----- DATA UNDER STUDY

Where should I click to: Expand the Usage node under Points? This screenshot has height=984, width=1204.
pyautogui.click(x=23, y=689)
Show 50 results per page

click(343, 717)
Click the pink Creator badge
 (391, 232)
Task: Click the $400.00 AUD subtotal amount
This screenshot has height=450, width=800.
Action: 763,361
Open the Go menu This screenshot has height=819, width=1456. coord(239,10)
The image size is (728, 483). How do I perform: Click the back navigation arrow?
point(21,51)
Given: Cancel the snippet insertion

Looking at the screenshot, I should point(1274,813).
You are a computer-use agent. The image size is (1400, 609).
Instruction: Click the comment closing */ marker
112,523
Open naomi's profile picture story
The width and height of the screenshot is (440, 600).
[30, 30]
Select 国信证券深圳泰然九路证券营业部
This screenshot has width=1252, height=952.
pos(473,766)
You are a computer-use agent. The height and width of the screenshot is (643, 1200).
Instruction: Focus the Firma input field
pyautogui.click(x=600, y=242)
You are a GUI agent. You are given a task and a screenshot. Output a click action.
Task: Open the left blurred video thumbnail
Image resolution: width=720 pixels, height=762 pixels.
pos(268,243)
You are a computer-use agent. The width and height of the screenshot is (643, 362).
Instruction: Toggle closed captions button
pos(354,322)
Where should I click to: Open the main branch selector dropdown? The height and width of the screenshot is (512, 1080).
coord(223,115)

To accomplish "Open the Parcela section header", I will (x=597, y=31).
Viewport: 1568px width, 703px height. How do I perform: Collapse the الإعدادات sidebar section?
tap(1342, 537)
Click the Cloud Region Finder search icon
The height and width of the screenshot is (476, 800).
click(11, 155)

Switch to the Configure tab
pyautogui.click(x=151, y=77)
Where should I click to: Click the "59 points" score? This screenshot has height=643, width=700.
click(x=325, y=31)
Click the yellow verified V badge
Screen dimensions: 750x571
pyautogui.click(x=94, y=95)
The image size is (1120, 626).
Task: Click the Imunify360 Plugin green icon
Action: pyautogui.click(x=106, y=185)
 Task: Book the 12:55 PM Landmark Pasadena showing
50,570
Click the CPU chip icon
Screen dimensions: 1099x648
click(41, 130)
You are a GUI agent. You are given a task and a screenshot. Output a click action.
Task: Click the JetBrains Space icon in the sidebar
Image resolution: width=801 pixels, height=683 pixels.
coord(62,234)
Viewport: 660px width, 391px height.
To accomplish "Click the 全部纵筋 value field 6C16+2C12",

----------

Write out once more the lines above beginning at the line with "Task: Click the JetBrains"; continue through the final line and stop there.

Task: Click the JetBrains Space icon in the sidebar
Image resolution: width=801 pixels, height=683 pixels.
coord(62,234)
Viewport: 660px width, 391px height.
To accomplish "Click the 全部纵筋 value field 6C16+2C12",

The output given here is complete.